NUCLÉAIRE. LE DÉLAI OFFERT À L’EPR DE FLAMANVILLE EST-IL NORMAL ?

Compte tenu du retard pris par le chantier, un décret ministériel a prolongé l’autorisation de construction de l’EPR signée en 2007. Pas valable, selon les opposants. Ils ont déposé un recours.

La construction du nouveau réacteur nucléaire de type EPR à Flamanville ne se déroule pas vraiment comme prévu… Le chantier a pris sept ans de retard et le devis a triplé en dix ans : en 2007, le chantier de l’EPR prévoyait une mise en service en 2012 et un coût de 3,3 milliards.

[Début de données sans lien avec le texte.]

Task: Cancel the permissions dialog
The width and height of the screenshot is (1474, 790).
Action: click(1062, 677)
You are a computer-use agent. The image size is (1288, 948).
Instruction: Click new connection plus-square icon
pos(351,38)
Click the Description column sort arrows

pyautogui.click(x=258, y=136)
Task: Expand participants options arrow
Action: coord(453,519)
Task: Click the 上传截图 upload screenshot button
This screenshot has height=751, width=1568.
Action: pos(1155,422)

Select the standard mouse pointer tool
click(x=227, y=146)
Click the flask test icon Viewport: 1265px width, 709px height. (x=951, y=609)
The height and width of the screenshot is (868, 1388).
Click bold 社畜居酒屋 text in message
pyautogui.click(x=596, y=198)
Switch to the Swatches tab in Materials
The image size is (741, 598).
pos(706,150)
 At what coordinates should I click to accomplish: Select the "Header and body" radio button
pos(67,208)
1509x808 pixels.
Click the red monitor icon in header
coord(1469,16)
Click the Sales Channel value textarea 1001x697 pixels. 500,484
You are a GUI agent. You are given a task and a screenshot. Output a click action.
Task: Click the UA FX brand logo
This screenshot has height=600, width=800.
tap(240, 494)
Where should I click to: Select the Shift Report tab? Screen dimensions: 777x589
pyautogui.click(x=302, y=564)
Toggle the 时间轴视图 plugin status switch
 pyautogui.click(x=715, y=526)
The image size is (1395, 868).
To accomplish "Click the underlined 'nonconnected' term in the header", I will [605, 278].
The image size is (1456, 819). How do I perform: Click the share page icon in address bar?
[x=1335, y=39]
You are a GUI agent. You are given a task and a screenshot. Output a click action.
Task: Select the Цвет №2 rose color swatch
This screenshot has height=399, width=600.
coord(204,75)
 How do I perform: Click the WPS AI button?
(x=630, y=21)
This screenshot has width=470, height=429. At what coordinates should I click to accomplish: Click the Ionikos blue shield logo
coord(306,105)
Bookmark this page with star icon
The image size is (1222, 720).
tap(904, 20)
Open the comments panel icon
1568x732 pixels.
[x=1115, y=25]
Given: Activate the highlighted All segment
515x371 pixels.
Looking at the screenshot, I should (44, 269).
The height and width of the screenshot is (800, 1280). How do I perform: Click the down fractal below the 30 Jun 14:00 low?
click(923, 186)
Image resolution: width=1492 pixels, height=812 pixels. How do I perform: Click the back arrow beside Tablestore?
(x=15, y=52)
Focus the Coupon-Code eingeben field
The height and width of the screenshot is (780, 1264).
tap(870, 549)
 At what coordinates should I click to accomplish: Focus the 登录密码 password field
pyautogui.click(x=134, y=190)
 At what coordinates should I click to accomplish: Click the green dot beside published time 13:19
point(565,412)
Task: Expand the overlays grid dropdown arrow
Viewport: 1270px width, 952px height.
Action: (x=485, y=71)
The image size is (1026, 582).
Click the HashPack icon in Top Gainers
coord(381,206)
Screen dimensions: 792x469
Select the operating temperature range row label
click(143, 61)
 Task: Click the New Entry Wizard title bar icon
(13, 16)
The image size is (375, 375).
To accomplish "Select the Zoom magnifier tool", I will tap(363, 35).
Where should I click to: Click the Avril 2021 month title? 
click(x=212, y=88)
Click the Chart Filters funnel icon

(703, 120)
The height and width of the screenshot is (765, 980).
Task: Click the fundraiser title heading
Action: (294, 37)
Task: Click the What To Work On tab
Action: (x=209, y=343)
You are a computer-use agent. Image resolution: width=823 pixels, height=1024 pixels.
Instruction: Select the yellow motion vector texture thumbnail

Depuis les mésaventures se sont succédé. La plus marquante : la découverte d’anomalies sur le couvercle et le fond de la cuve du réacteur en 2015. La dernière : la présence de soudures fragiles sur le réseau secondaire révélée il y a dix jours. Pendant ce temps, la facture grimpe. Elle s’élève aujourd’hui à 11 milliards d’euros.

Opposés à cette construction, le Comité de réflexion d’information et de lutte anti-nucléaire (le Crilan) et l’association Notre affaire à tous ont déposé un nouveau recours devant le Conseil d’État, le 8 mars 2018. Elles estiment que le décret ministériel, signé le 23 mars 2017, qui a prolongé de trois ans l’autorisation de construction du 10 avril 2007 (pour une durée de dix ans) n’est pas valable en raison de l’absence d’une nouvelle enquête publique.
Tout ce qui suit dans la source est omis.